Active Budget Allocation for Efficient Scaling Law Estimation via Surrogate-Guided Pruning¶

Conference: ICML2026
arXiv: 2605.17234
Code: No specific repository (paper states code will be released)
Area: Optimization / Scaling Law / Budget Allocation
Keywords: scaling law, Successive Halving, learning curves, Gaussian Process, budget allocation

TL;DR¶

This paper models training budget allocation in scaling law experiments as a multi-round resource selection problem. By combining Successive Halving with learning curve surrogates to predict future potential, it approximates the full scaling law with up to 98.7% training cost savings on synthetic and nanoGPT learning curves.

Background & Motivation¶

Background: Scaling laws use empirical learning curves to describe the relationship between loss and factors such as compute, model size, and data size. They are essential tools for planning training budgets, model sizes, and data requirements for large models. The classic approach typically requires training many models of different sizes to observe their loss-compute frontier.

Limitations of Prior Work: Complete scaling law studies are extremely expensive. To obtain a reliable frontier, researchers may need to train dozens or even hundreds of models over long compute intervals, many of which ultimately do not contribute to the optimal frontier. Traditional uniform allocation distributes the budget equally across all models, wasting resources on models that are too small, plateau early, or are large but perform poorly in the short term.

Key Challenge: Small models show rapid loss decline in early stages, making them appear better under short budgets.
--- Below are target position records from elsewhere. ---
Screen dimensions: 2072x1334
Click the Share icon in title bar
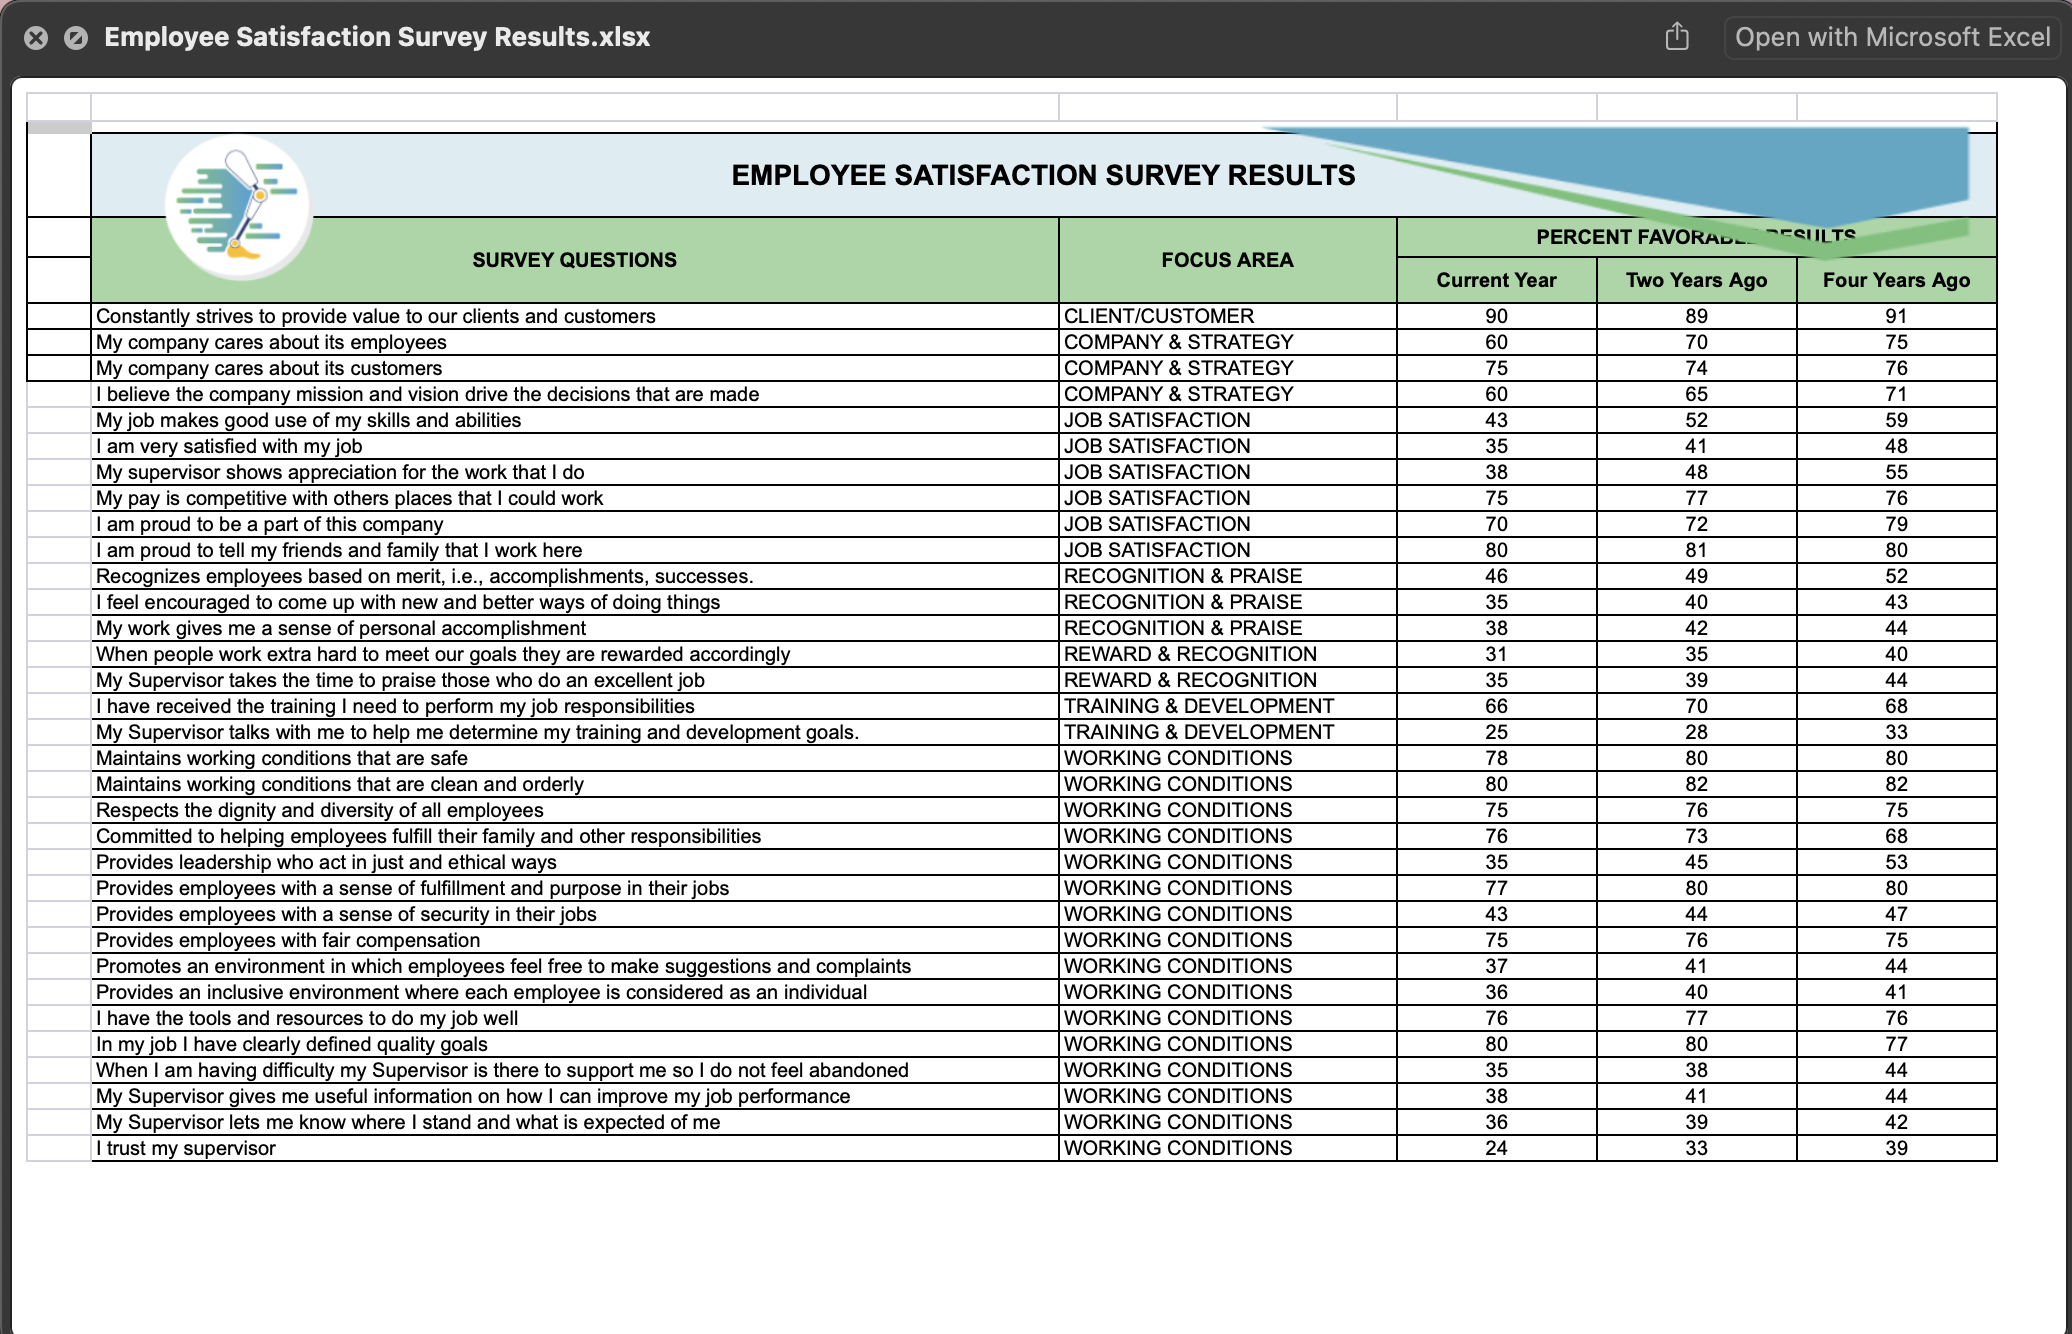point(1677,37)
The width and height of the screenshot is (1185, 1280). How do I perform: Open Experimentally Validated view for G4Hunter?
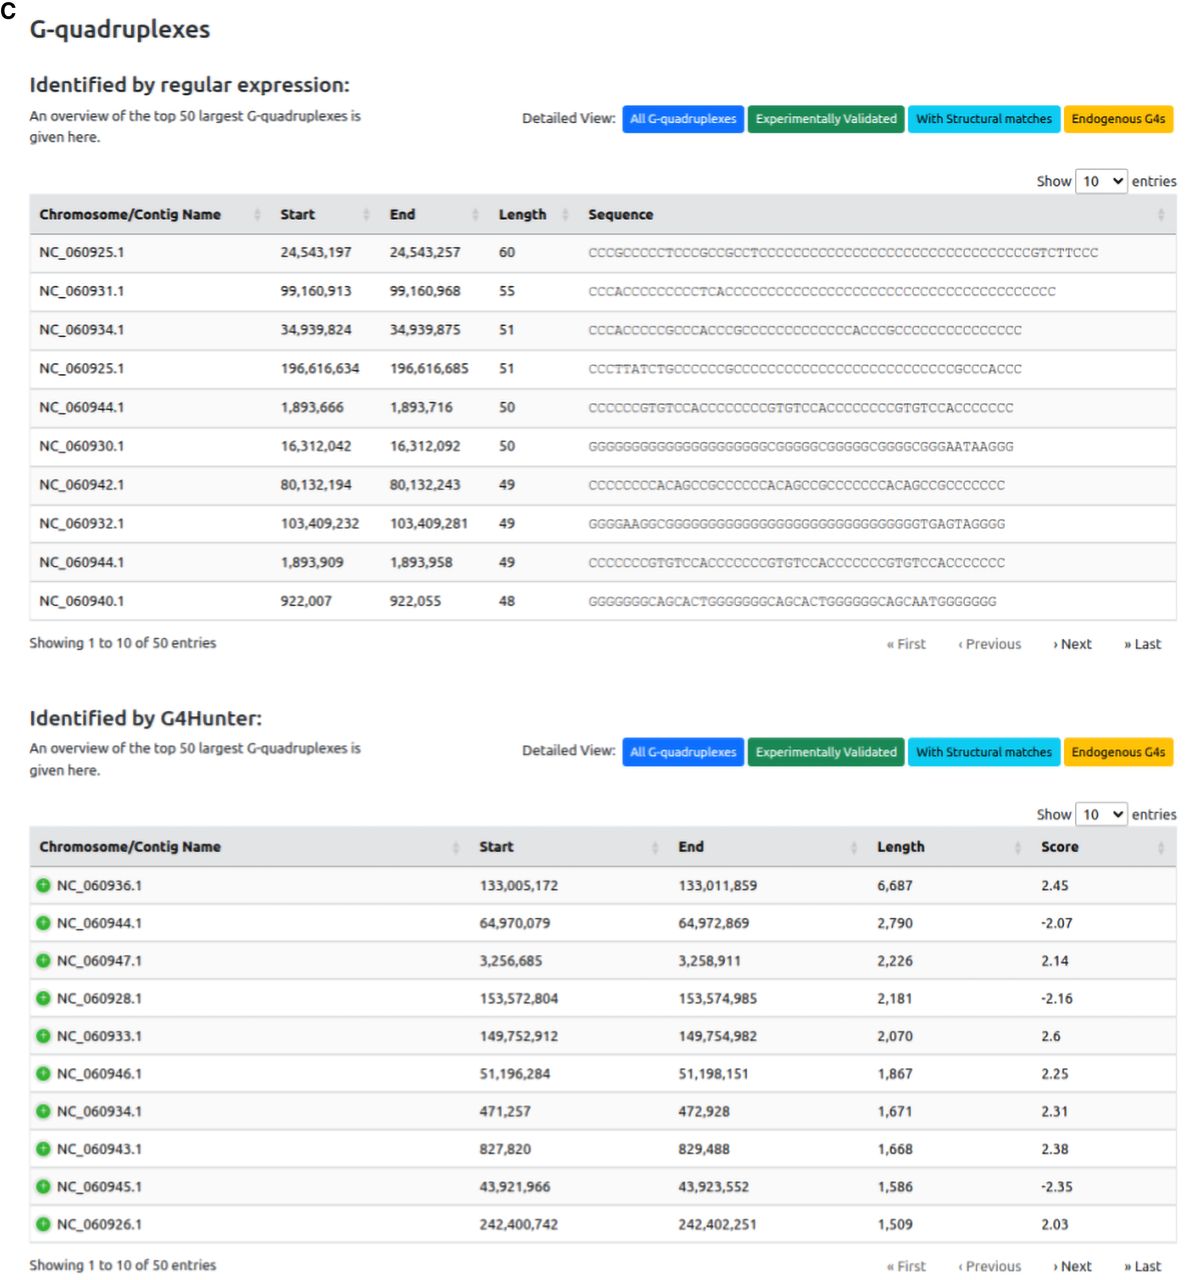point(826,752)
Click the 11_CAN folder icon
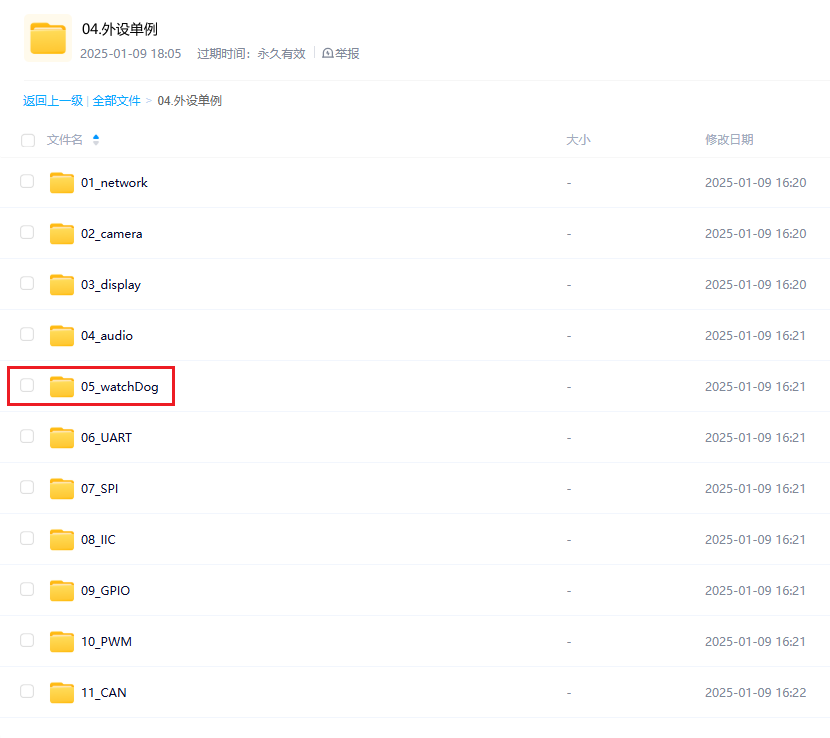The height and width of the screenshot is (738, 830). (x=61, y=692)
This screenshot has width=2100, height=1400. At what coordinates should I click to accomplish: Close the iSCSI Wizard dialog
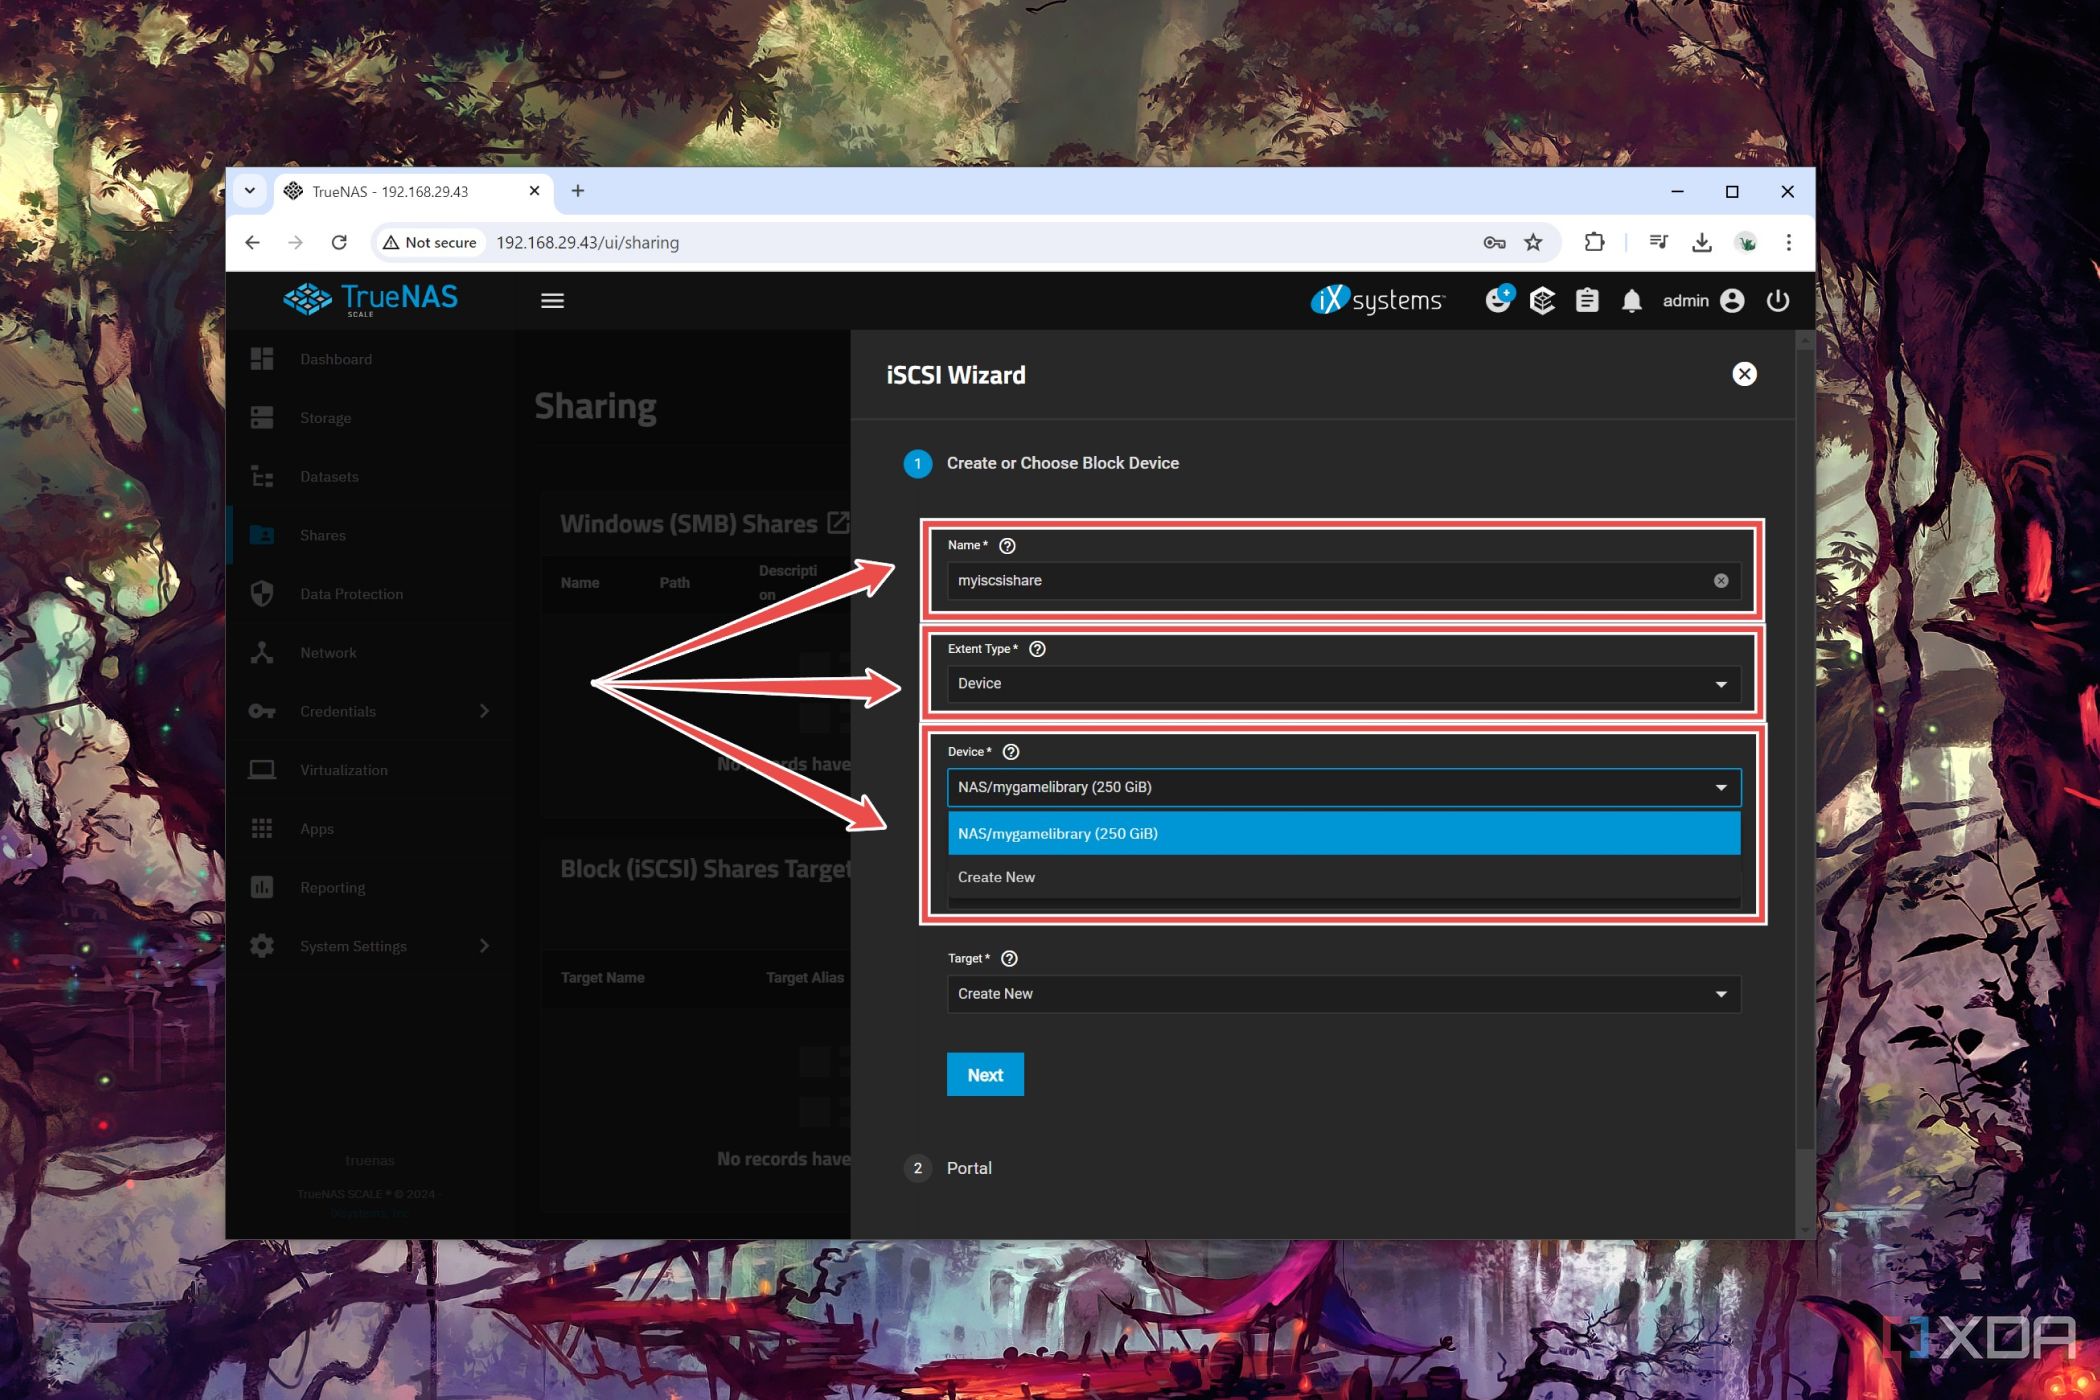point(1744,373)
Large models may not be dominant in terms of short-term loss but possess higher long-term potential. If pruning is based solely on current loss, models capable of contributing to the future scaling frontier will be eliminated prematurely; if no pruning occurs, computational costs become unbearable.

Goal: The authors aim to actively decide which models to continue training and which to stop under a fixed total FLOPs budget. The goal is to ensure the final set of obtained learning curves is sufficient to fit an accurate scaling law while significantly reducing costs relative to "full training of all models."

Key Insight: Successive Halving from hyperparameter optimization can already allocate resources among multiple configurations, but it only considers observed loss. This paper further allows the surrogate model to predict the future continuation of each learning curve, deciding which models to retain based on the "potential future minimum loss" rather than the "current loss."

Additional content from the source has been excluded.